BEGIN INFORMATION SUPPLIED

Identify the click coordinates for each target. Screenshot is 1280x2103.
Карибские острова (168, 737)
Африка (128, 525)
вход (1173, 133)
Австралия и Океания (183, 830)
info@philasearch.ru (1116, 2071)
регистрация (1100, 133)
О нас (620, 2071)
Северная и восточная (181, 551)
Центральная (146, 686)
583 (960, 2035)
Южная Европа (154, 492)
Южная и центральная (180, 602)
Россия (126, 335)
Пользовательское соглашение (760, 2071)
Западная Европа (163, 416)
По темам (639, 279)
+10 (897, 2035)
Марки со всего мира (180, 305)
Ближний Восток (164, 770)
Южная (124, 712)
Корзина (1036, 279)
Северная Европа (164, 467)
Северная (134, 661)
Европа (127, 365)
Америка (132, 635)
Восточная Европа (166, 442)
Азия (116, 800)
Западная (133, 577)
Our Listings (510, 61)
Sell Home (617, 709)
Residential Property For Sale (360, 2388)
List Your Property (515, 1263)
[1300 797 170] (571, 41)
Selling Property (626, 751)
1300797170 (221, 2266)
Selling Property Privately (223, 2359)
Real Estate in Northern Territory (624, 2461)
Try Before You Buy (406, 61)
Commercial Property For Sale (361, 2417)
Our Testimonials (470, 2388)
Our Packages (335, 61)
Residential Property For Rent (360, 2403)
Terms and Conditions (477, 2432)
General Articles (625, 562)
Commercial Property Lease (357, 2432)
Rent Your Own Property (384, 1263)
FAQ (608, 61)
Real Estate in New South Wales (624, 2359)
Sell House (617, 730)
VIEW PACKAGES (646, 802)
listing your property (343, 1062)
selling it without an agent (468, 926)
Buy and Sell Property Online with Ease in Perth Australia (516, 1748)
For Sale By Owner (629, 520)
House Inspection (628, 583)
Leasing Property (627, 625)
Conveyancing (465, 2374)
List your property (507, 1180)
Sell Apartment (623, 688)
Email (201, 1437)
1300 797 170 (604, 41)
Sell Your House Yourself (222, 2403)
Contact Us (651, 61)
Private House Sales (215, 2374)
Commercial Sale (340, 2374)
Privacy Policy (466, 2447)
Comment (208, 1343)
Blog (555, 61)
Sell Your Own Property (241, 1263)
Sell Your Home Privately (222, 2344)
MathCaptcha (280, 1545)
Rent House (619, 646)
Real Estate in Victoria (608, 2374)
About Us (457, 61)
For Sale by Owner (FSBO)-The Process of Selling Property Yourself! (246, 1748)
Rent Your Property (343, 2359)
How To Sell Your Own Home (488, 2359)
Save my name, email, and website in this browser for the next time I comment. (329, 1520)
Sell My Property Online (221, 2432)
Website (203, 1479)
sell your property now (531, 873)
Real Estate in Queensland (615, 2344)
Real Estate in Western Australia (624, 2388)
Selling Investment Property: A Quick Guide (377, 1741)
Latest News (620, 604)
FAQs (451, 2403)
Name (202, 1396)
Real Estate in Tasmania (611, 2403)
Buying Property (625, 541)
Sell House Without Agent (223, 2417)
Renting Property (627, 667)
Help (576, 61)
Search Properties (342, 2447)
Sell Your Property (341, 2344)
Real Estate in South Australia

END INFORMATION SUPPLIED

▶ PROBLEM TO SOLVE
Above are the records. Copy the lines beginning at the one that has "Rent Your Property (343, 2359)" and ending with the one that has "Buying Property (625, 541)", unchanged.

▶ SOLUTION TO THE EXERCISE
Rent Your Property (343, 2359)
How To Sell Your Own Home (488, 2359)
Save my name, email, and website in this browser for the next time I comment. (329, 1520)
Sell My Property Online (221, 2432)
Website (203, 1479)
sell your property now (531, 873)
Real Estate in Queensland (615, 2344)
Real Estate in Western Australia (624, 2388)
Selling Investment Property: A Quick Guide (377, 1741)
Latest News (620, 604)
FAQs (451, 2403)
Name (202, 1396)
Real Estate in Tasmania (611, 2403)
Buying Property (625, 541)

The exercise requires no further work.